Can you reproduce the rows from the line with "has width=615, height=440." to the line with "pyautogui.click(x=175, y=53)", substituting "Directive" for "Instruction" and keeping everything else the same, and return only those lines?

-- Begin SUPPLIED MATERIAL --

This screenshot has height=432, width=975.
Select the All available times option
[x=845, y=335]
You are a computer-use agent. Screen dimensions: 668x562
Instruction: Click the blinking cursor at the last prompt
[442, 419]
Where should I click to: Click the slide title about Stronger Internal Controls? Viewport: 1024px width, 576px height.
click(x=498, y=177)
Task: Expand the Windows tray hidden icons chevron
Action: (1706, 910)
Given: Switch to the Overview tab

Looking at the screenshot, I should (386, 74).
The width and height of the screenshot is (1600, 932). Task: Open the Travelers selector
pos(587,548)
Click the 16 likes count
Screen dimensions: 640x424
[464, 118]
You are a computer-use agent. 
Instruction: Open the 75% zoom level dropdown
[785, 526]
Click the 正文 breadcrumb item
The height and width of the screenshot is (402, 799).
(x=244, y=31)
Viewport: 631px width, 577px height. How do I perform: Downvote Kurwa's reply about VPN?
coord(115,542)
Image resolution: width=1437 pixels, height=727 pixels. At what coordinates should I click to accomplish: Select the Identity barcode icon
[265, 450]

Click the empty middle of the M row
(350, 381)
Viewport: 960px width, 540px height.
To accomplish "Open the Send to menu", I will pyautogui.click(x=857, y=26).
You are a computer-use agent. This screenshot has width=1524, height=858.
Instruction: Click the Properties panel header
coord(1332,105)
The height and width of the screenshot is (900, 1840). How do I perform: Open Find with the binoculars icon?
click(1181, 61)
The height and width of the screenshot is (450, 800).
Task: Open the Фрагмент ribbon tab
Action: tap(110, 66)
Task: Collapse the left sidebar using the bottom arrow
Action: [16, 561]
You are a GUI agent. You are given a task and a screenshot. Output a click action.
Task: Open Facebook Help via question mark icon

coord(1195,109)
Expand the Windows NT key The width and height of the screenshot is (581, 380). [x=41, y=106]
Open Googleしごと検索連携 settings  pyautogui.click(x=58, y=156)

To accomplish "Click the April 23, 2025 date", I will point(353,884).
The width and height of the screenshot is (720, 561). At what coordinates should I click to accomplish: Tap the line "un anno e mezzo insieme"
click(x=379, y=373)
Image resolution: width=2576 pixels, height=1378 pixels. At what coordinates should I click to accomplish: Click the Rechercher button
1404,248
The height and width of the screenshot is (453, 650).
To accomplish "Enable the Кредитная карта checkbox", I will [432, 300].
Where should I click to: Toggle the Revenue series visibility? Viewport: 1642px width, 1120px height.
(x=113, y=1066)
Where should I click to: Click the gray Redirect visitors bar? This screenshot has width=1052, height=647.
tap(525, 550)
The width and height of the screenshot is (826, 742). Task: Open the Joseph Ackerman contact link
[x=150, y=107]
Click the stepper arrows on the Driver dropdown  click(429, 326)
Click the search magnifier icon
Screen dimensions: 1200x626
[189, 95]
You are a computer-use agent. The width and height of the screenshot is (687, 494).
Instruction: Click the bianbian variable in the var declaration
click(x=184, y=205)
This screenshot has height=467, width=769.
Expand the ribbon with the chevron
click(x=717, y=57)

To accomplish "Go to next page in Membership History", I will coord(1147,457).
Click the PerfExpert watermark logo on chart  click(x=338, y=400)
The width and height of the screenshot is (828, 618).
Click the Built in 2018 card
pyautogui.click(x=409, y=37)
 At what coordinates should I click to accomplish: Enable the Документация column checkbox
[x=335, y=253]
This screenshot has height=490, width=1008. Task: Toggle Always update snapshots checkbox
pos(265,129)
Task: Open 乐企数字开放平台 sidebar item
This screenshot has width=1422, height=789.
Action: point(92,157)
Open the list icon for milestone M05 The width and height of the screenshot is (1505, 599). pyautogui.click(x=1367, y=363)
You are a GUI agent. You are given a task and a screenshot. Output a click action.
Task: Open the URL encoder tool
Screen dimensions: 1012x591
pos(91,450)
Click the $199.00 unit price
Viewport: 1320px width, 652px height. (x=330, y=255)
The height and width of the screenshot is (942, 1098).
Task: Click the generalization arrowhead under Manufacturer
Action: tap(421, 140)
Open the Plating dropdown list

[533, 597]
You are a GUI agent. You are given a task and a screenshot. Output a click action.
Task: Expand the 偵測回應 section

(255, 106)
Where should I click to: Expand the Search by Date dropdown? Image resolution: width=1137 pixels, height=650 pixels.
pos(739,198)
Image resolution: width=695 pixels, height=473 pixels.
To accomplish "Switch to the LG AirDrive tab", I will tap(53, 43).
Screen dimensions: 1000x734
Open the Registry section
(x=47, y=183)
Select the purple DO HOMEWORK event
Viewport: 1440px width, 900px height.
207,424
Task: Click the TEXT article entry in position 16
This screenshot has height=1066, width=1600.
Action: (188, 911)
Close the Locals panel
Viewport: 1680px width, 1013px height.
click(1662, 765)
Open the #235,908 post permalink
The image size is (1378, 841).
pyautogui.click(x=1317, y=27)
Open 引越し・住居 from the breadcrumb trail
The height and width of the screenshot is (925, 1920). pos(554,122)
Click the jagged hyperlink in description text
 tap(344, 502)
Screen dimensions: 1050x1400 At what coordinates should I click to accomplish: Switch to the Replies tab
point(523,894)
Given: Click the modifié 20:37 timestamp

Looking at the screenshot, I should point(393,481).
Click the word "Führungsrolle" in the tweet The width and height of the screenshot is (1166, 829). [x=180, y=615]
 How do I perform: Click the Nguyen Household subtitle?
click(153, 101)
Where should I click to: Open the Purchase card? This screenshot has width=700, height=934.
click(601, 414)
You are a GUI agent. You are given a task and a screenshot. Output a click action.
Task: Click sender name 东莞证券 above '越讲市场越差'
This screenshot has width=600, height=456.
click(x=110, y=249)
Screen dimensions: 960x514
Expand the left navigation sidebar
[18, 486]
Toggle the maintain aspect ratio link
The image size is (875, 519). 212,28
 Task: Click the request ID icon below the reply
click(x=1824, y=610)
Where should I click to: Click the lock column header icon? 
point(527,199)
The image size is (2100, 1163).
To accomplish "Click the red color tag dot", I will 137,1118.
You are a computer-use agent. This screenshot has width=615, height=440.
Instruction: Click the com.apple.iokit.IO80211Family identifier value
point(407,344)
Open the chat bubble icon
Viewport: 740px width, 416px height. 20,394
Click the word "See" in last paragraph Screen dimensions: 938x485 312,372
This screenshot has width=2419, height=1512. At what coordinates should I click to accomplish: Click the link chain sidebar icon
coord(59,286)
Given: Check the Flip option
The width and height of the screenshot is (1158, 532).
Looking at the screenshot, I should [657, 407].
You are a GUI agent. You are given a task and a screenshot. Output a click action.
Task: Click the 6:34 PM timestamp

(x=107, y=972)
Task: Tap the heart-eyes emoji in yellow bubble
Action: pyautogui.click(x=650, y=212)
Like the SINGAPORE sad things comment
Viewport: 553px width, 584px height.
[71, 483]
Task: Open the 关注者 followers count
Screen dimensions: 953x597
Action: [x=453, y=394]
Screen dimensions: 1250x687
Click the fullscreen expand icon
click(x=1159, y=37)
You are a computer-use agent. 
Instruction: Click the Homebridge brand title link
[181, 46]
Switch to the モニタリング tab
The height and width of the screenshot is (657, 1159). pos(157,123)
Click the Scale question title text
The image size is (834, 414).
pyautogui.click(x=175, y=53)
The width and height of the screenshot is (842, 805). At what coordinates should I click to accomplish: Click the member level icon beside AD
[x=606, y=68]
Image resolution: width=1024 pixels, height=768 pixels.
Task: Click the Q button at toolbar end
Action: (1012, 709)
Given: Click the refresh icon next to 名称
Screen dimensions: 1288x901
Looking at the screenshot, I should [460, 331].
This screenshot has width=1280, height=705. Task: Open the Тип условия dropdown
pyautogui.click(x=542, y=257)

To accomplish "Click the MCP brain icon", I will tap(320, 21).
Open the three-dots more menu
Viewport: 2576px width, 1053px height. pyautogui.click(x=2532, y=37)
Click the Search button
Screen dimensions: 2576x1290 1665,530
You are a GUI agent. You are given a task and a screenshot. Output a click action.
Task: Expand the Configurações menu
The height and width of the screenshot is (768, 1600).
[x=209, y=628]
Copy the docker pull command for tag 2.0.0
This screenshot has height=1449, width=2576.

-- End SUPPLIED MATERIAL --

» WRITTEN SOLUTION:
You are a computer-use agent. This screenshot has width=615, height=440.
Directive: Click the com.apple.iokit.IO80211Family identifier value
point(407,344)
Open the chat bubble icon
Viewport: 740px width, 416px height. 20,394
Click the word "See" in last paragraph Screen dimensions: 938x485 312,372
This screenshot has width=2419, height=1512. At what coordinates should I click to accomplish: Click the link chain sidebar icon
coord(59,286)
Given: Check the Flip option
The width and height of the screenshot is (1158, 532).
Looking at the screenshot, I should [657, 407].
You are a GUI agent. You are given a task and a screenshot. Output a click action.
Task: Click the 6:34 PM timestamp

(x=107, y=972)
Task: Tap the heart-eyes emoji in yellow bubble
Action: pyautogui.click(x=650, y=212)
Like the SINGAPORE sad things comment
Viewport: 553px width, 584px height.
[71, 483]
Task: Open the 关注者 followers count
Screen dimensions: 953x597
Action: [x=453, y=394]
Screen dimensions: 1250x687
Click the fullscreen expand icon
click(x=1159, y=37)
You are a computer-use agent. 
Directive: Click the Homebridge brand title link
[181, 46]
Switch to the モニタリング tab
The height and width of the screenshot is (657, 1159). pos(157,123)
Click the Scale question title text
The image size is (834, 414).
pyautogui.click(x=175, y=53)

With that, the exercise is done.